The King’s English, by Kingsley Amis
The ‘King’ of the title is of course Kingsley Amis, under a nickname which he ‘tolerated’ according to his son Martin Amis in the introduction. This book, published posthumously, is Kingsley’s take on good use of the English language, a sort of updated and more personal version of the Fowler brothers’ 1906 book of the same name. The entries are on the whole shorter than those of the Fowlers’ and at first glance the book may look like a reference work, to be consulted rather than read through. Yet the Amis’s writing style, and sometimes idiosyncratic titling of entries, means that it is far more usefully and enjoyably read cover to cover.
In many of the entries aspects of Amis’s personality and habits show through, giving the whole book a conversational tone lacking from most style guides. We learn, for example, that he drinks Glenmorangie whiskey (stressing the third syllable of the name) and that he has a low regard for EM Forster, while his close friend Philip Larkin is mentioned more than any writer other than Henry Fowler.
This informal tone is strengthened by the way we are made complicit in the author’s opinions by the use of ‘we’ to refer to the readers, as in “Not the sort of thing we hope to find in our sort of book”. This also serves to make it an extremely amusing style-guide, as one is allowed the privilege of laughing at the errors Amis quotes, while of course suppressing the nagging feeling that one has done much worse oneself.
Amis’s advice is straightforward and practical, never entering the realms of pedantry yet sufficiently learned and sincere to make him a guide worth heeding. When he points out errors or inelegancies creeping into the language one is certain that he does so not from a pointless nostalgia but because something is being lost or damaged: “The objection to slipshod language is not so much its remissness, though there is that, as its effective elimination of useful expressions.”

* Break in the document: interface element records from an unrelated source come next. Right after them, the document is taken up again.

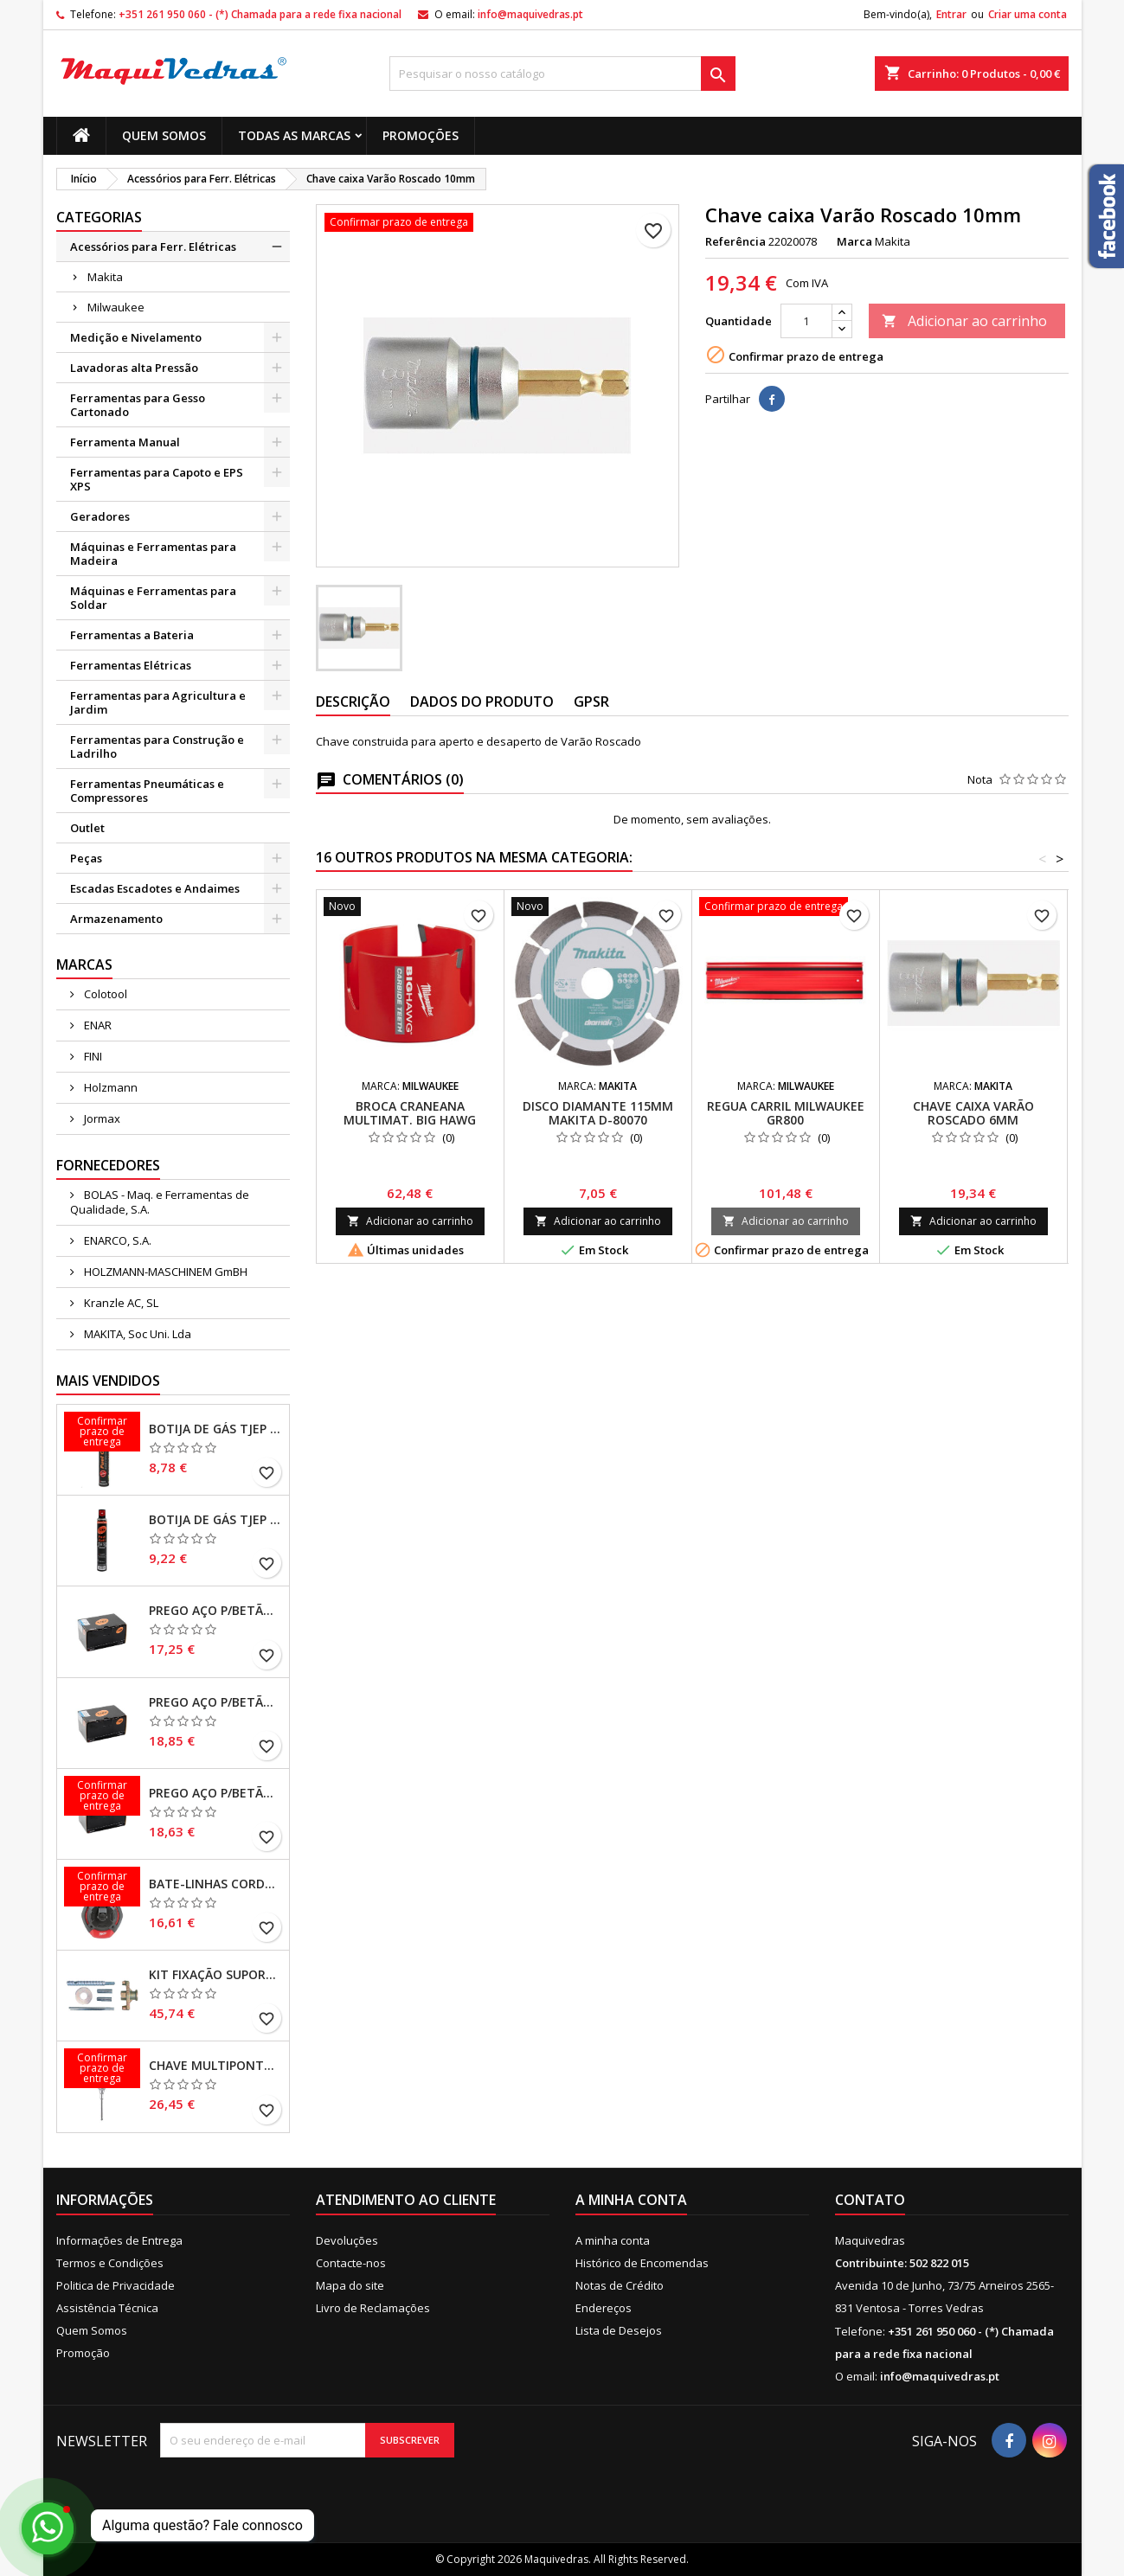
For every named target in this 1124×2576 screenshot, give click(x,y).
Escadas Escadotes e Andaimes (155, 888)
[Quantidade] (806, 321)
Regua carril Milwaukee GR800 (785, 1113)
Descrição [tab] (353, 701)
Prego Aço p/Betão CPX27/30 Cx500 (215, 1611)
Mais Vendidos (108, 1380)
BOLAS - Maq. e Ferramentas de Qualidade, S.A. (159, 1202)
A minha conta (612, 2240)
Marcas (84, 964)
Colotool (104, 994)
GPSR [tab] (591, 701)
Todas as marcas (294, 135)
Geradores (100, 516)
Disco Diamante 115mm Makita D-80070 (598, 1113)
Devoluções (347, 2240)
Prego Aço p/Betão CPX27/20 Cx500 (215, 1702)
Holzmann (109, 1087)
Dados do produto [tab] (482, 701)
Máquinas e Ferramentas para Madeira (153, 553)
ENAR (96, 1025)
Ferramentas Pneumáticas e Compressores (147, 790)
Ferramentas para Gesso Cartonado (137, 405)
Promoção (83, 2353)
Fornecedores (108, 1165)
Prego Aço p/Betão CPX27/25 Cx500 (215, 1793)
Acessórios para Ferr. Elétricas (153, 246)
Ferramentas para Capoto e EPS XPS (156, 479)
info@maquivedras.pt (530, 14)
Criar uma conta (1027, 14)
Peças (86, 858)
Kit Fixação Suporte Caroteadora (215, 1975)
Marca (854, 241)
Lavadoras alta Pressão (134, 367)
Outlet (87, 828)
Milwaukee (116, 307)
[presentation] (304, 2491)
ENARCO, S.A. (116, 1240)
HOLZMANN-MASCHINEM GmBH (164, 1271)
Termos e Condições (110, 2263)
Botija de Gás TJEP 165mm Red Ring (215, 1429)
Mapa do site (350, 2285)
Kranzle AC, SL (119, 1302)
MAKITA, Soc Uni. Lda (136, 1334)
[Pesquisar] (562, 73)
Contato (870, 2199)
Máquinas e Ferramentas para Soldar (153, 597)
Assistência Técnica (107, 2308)
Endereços (603, 2308)
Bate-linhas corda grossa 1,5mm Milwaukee (215, 1884)
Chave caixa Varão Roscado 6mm (973, 1113)
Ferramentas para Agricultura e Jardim (158, 702)
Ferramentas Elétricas (130, 665)
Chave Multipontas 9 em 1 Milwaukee (215, 2066)
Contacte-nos (351, 2263)
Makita (105, 277)
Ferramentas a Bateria (132, 635)
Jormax (100, 1118)
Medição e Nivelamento (136, 337)
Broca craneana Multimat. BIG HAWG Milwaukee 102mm (410, 1120)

As readers would expect and hope for from a style-guide written by a novelist of Amis’s calibre, the advice is far from limited to simple regulations, and includes plenty of suggestions aimed at improving the quality of writing beyond the simple banishing of errors. As Amis says at one point: “If a sentence keeps all the rules and still seems wrong, change it.” One piece of guidance to which he often returns to is the importance of reading any written composition out loud in order to ensure that it is as clear and readable as possible. In fact the longest section in the book is on pronunciation in its various forms.
The King’s English is now more than a decade old and all too often in reading it we can see that Amis’s prescriptions have been ignored. There is no chance now, for example, of preventing ‘author’ and ‘critique’ being used as verbs. However, almost all of the entries are still relevant and many of Amis’s bugbears still widespread but avoidable. This is far from the most comprehensive style guide out there, but it is certainly the most readable.